** Exercise **
Determine the number of lines in the data that contain "below". Answer with that number only.

** Excerpted data **

• • •

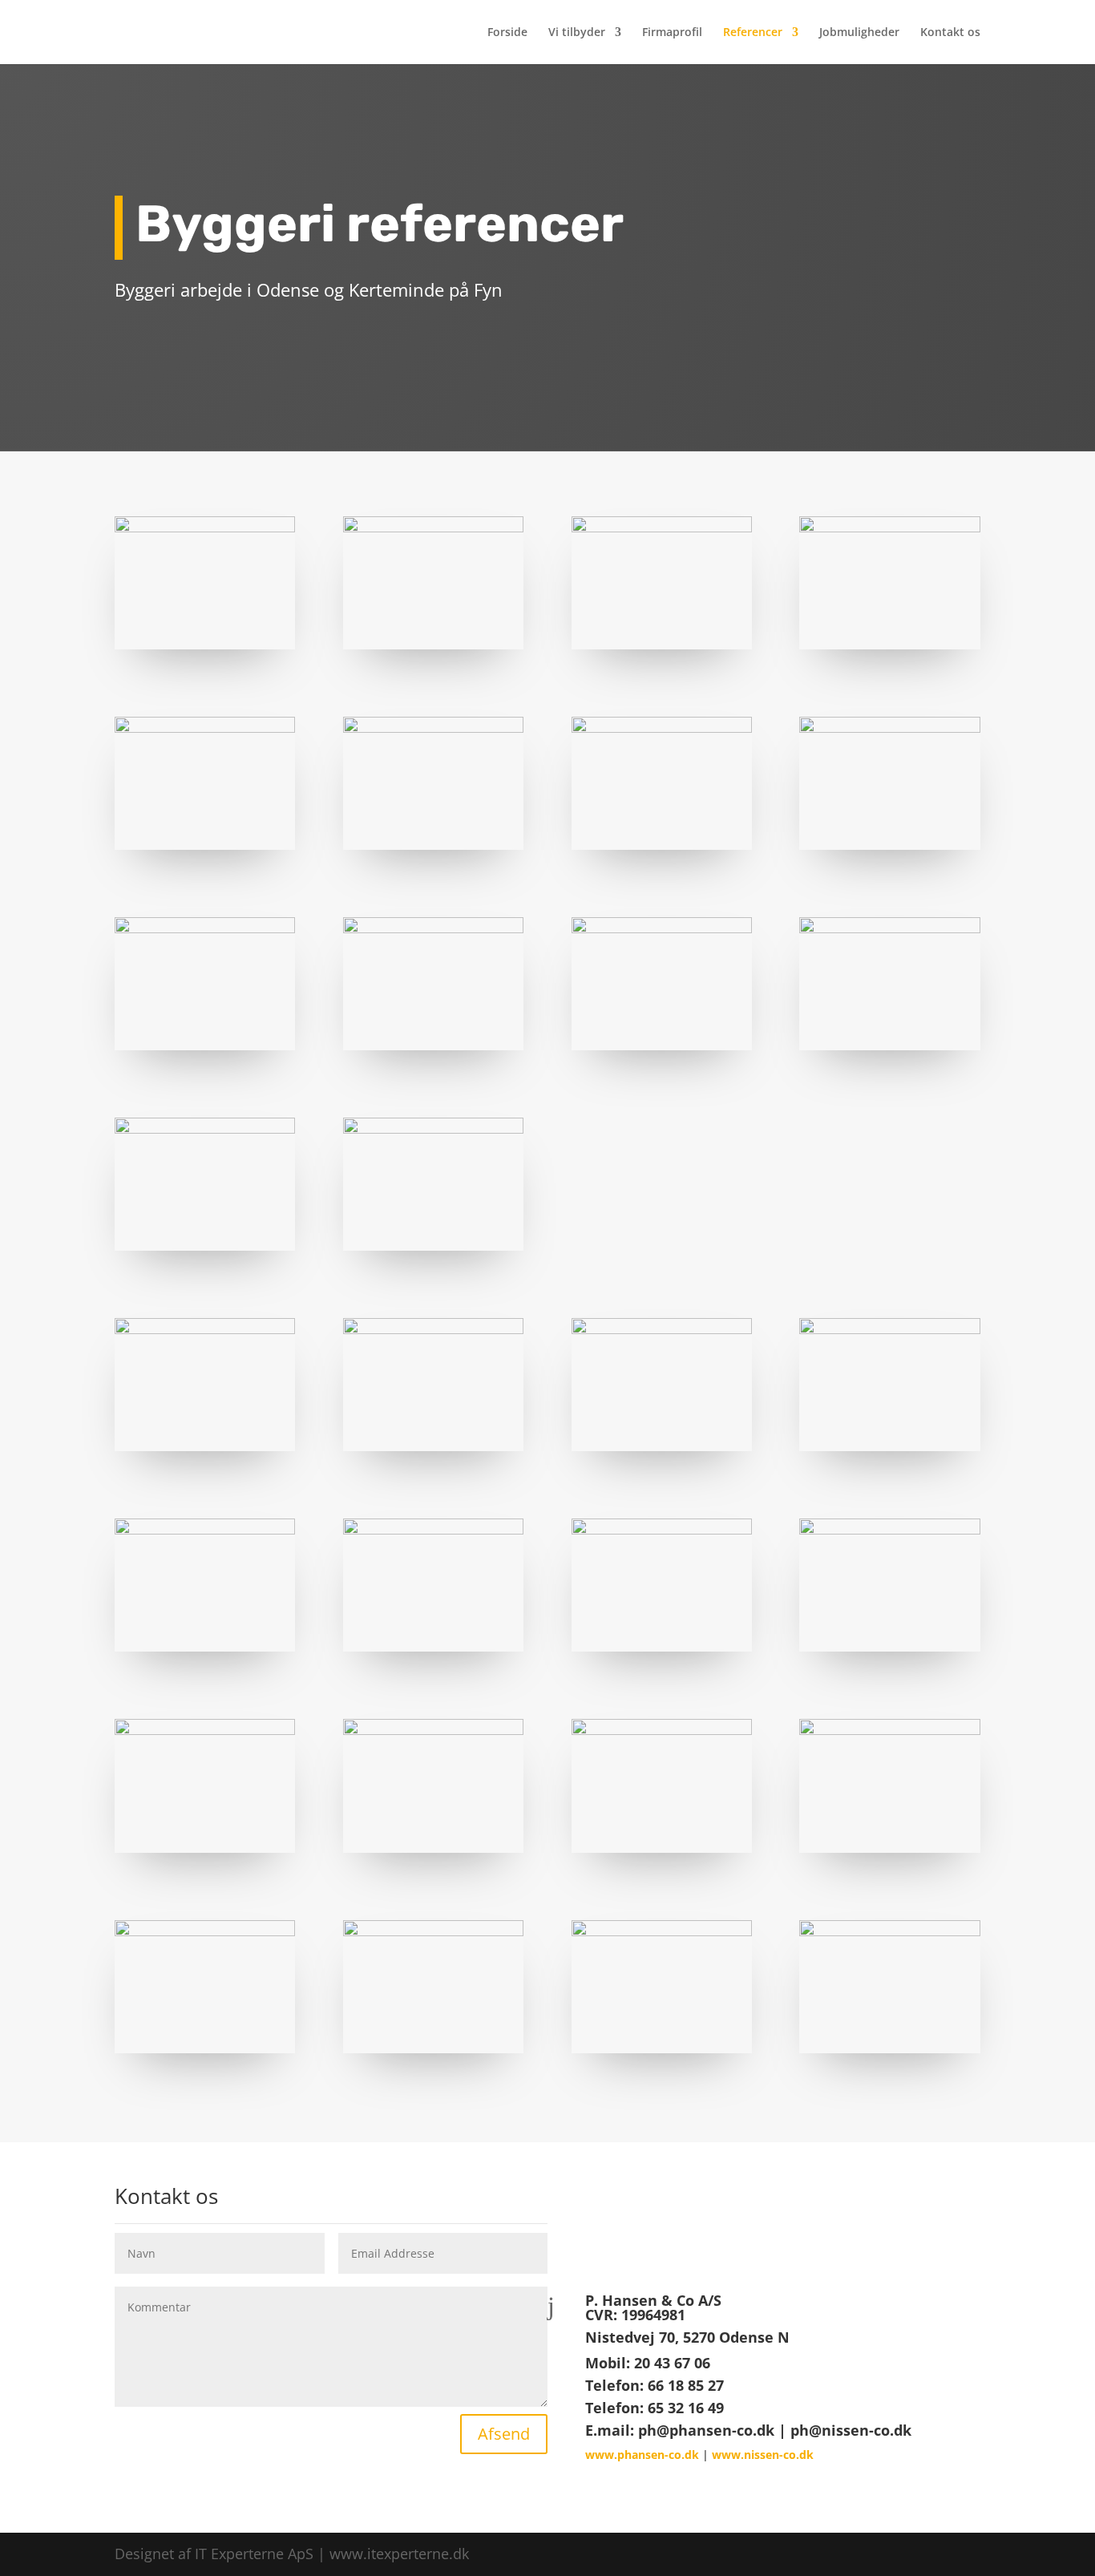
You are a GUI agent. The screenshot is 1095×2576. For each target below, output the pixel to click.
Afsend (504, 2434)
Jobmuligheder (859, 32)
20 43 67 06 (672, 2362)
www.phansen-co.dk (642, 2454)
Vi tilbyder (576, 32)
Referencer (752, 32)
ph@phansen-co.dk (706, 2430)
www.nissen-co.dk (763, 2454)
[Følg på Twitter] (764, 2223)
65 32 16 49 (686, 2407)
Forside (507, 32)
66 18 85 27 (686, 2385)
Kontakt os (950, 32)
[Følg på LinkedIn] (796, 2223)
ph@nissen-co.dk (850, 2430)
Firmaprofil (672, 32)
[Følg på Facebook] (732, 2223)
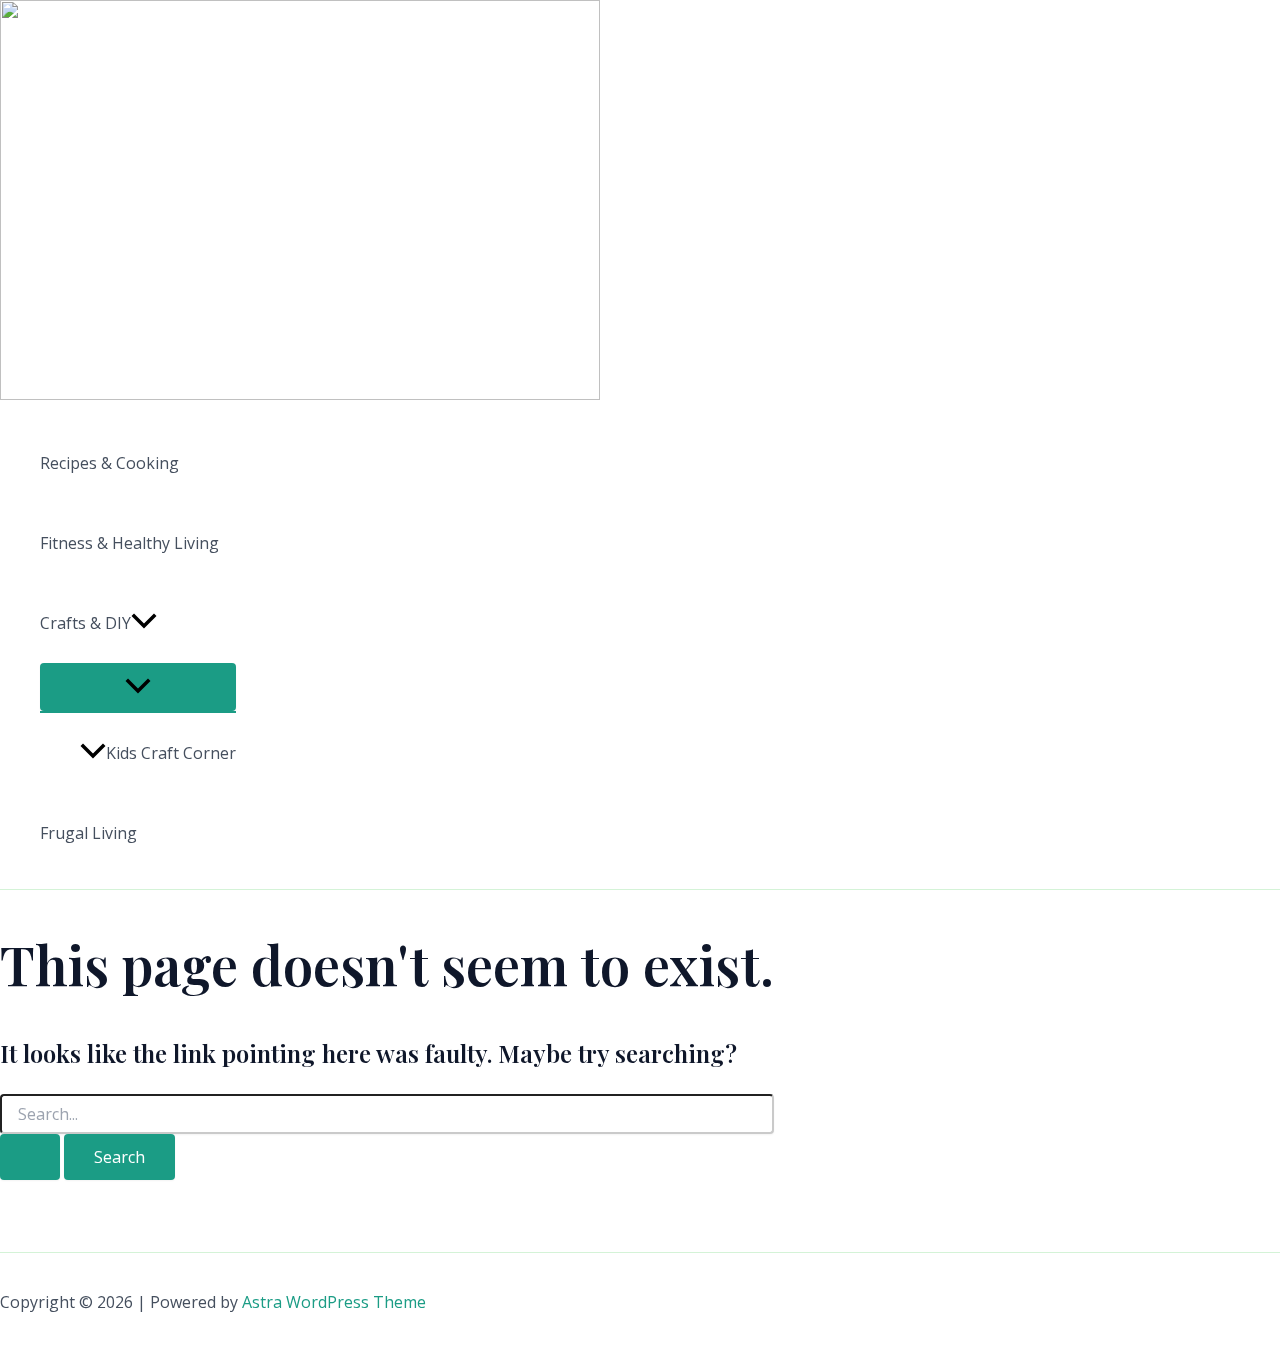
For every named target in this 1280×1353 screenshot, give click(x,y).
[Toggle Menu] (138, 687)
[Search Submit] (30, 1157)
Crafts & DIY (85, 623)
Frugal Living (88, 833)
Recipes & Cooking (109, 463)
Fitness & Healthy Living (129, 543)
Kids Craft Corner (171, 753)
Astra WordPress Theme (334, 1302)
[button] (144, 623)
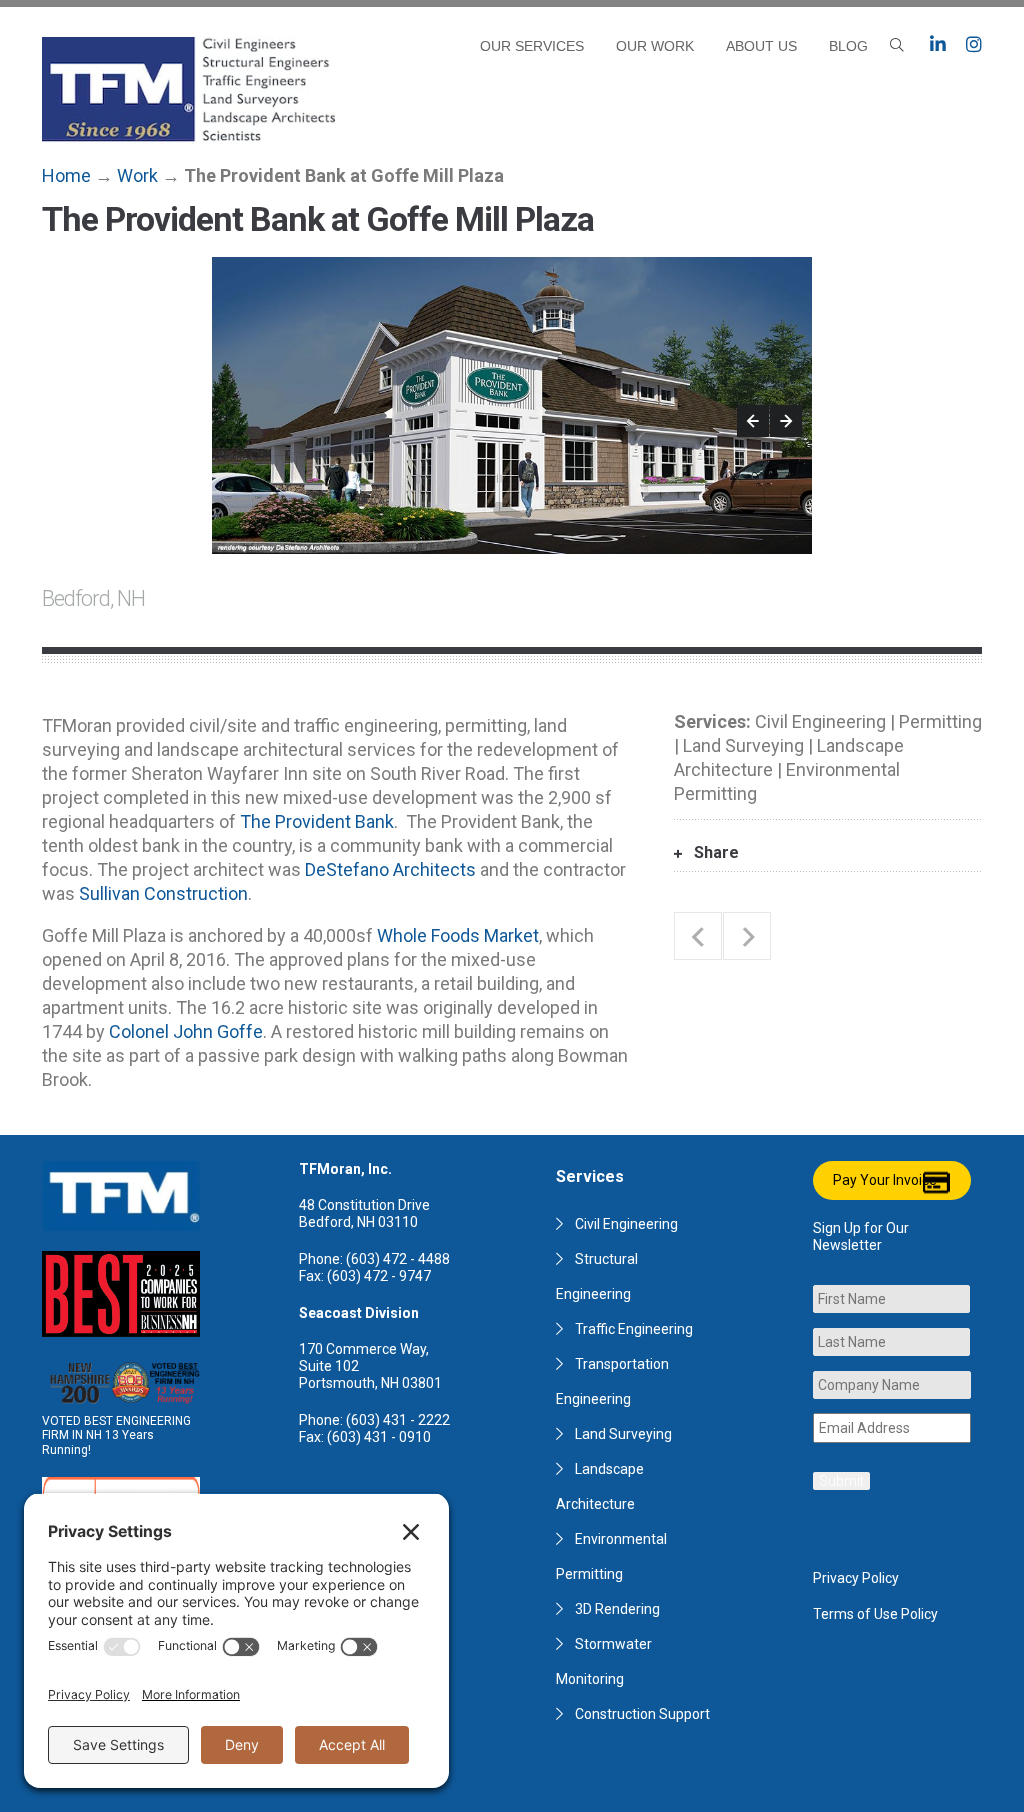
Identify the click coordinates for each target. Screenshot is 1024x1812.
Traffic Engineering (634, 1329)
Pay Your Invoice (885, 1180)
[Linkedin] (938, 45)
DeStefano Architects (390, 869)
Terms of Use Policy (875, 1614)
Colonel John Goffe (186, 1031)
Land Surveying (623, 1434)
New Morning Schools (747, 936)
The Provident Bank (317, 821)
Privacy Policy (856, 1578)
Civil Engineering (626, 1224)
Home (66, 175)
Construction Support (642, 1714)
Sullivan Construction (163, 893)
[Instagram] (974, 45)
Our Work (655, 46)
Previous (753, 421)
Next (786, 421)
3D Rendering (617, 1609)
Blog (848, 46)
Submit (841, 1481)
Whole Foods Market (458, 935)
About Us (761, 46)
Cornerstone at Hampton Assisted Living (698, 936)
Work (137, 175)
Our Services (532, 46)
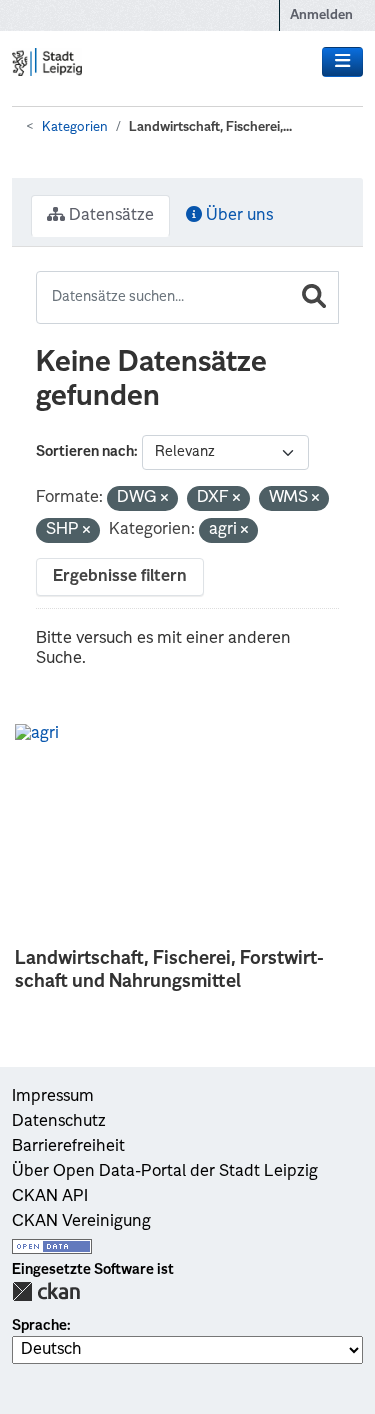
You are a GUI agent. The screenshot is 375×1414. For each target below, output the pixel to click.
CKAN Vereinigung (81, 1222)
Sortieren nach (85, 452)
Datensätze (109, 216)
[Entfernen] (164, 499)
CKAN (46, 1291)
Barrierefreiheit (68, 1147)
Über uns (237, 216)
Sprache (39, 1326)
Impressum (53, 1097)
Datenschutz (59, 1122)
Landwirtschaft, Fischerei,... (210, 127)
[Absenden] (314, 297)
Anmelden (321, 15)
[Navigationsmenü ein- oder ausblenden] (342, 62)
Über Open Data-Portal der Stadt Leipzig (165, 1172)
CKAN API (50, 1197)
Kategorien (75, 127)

• • •

** Solution **
2